Yerinden bir santim oynamadan saatlerce Hürkan'ı izledi. Bir ara rüya görüp görmediğini merak etti. Ne işi vardı ki Hürkan'ın onu evinde, hatta yatağında? Sonra rüyaysa da keyfini çıkarmak istediğine karar verdi. Bütün sevgisinin gözlerinde apaçık göründüğünden habersiz onu izlemeye devam etti. Ne kapıdan kendisine bakan Ali'yi fark etti ne de Umut'la fısıldaşmalarını. Yollarda aradığı huzuru kendi odasının yerinde otururken bulmuştu işte.
Hürkan huzursuz uykusundan sıçrayarak uyandı. Uyanır uyanmaz karşısında haftalardır beklediği adamı gördüğünde donup kaldı. Gelmişti Emre.
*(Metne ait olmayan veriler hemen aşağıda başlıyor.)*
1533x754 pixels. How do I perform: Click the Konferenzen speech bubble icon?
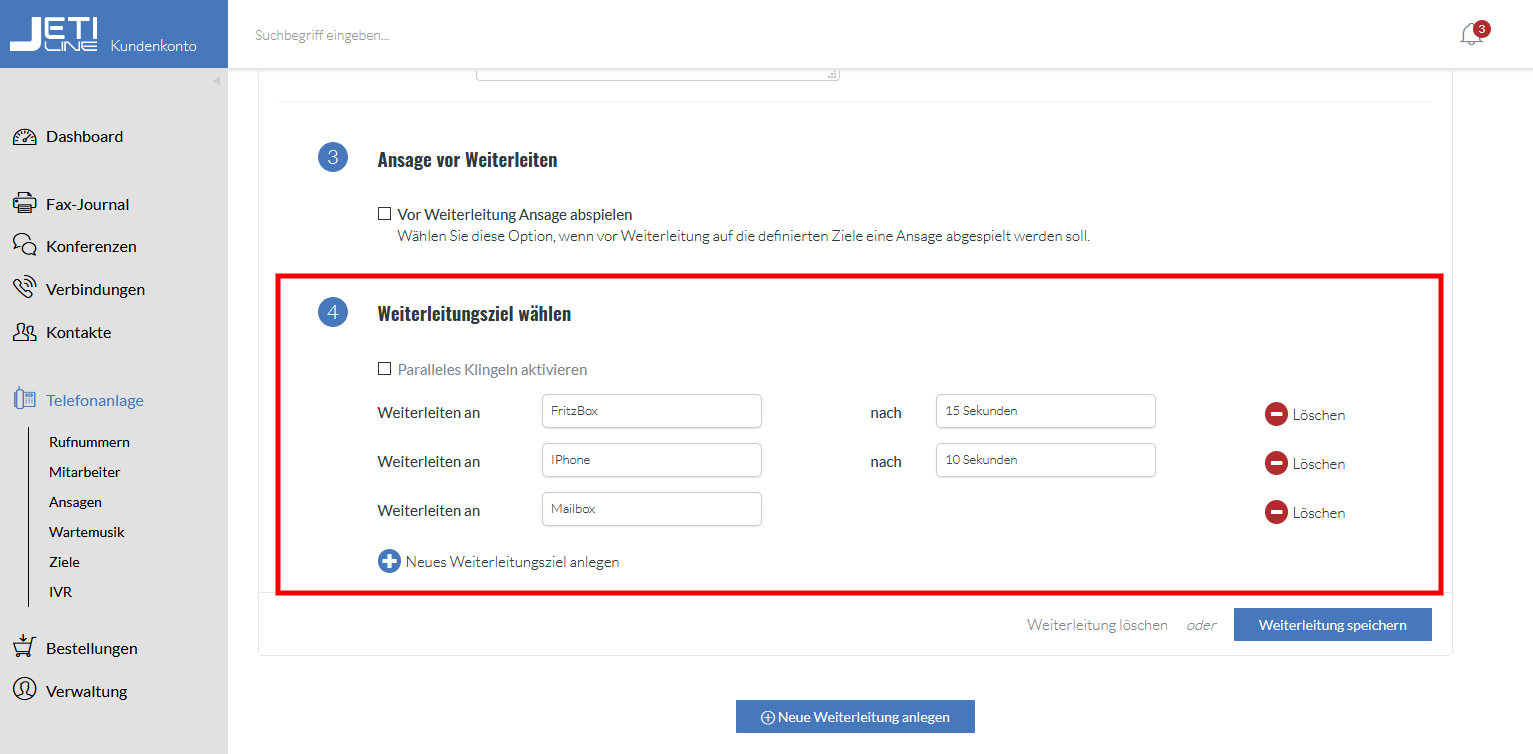point(25,245)
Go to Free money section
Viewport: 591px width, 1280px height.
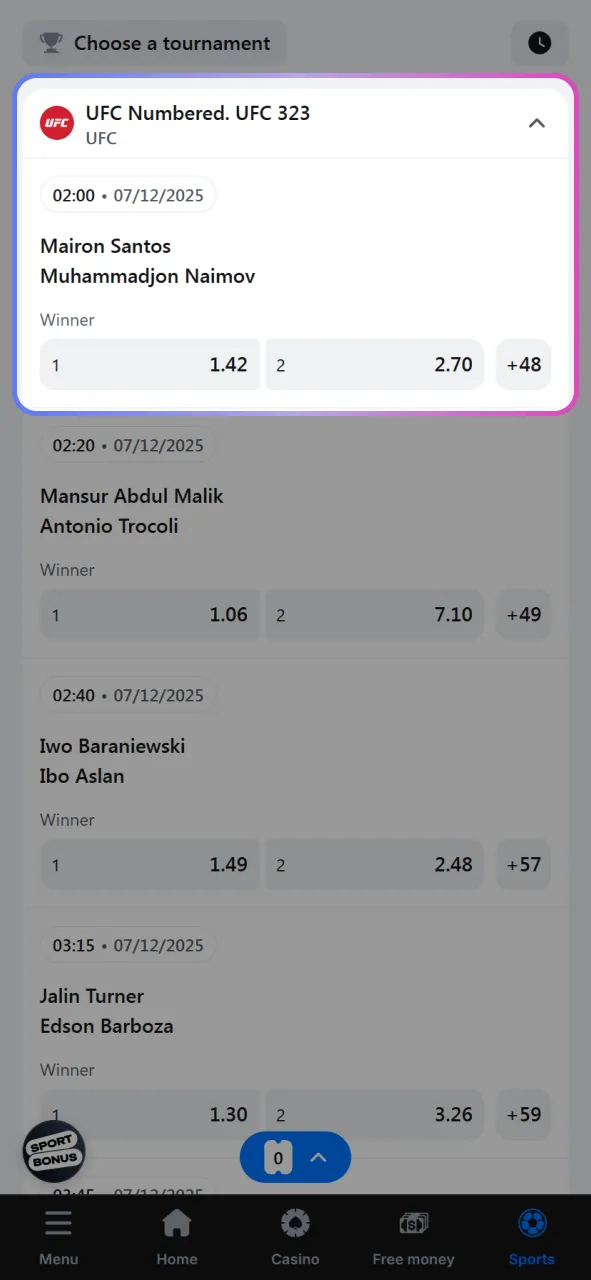point(413,1237)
Sonunda gelmişti. İstemsizce baştan aşağı bir süzdü Emre'yi. İyi görünmüyordu. Gözlerinin odağı kaymıştı, ellerinde belli belirsiz bir titreme görülüyordu. Yavaşça yerinden kalkarken Emre'nin tepkisizliği daha çok korkuttu onu. Gözleri açıktı ama görmüyordu sanki. Yanına adımlarken bir soru saplandı beyninin tam ortasına. Yaklaştığında yabancı bir parfüm burnuna dolacak mıydı? Başkasının kokusunun Emre'nin üstüne sinmiş olduğunu bir saniye hayal etmesi kanının kaynamasına yetmişti bile. İki adımda odayı aştı ve Emre'yi kolundan tutup hızla yerinden kaldırdı. Emre'nin zaten dönmekte olan başı bu ani hareketi kaldıramadı. Hürkan daha ağzını açamadan Emre kollarının arasına yığıldı.
"Ali! Umut!"
Panikle arkadaşlarına seslenirken kollarındaki adamın nabzını kontrol etti. Çok yavaş ama düzenliydi Emre'nin kalp atışları. Bir kolunu başının diğerini dizlerinin altına koyarak esmer çocuğu kaldırdı. Kapıda yüzüne panikle bakan Ali ve Umut'a döndü.
"Bir şey yok. Bayıldı sadece ama nabzı çok yavaş. Kim bilir ne zamandır doğru düzgün bir lokma geçmedi boğazından. Hastaneye götüreceğim."
"Ben götüreyim Hürkan. Hastaneden çıkınca konuşursunuz."
Hürkan istemsizce kollarındaki çocuğu göğsüne bastırdı. Bırakmayacaktı. Gözünün önünden bir saniye bile ayırmayacaktı artık onu.
"Onu kollarımdan alabilmek için cesedimi çiğnemen lazım."
Daha fazla beklemeden önce odadan, sonra evden çıktı. Arabaya binerken Ali'nin arabasına binen ikiliyi fark etmedi bile. Emre'yi arka koltuğa yatırırken fısıldadı.
"Bu kadar kolay kurtulamazsın benden. Konuşacaklarımız var."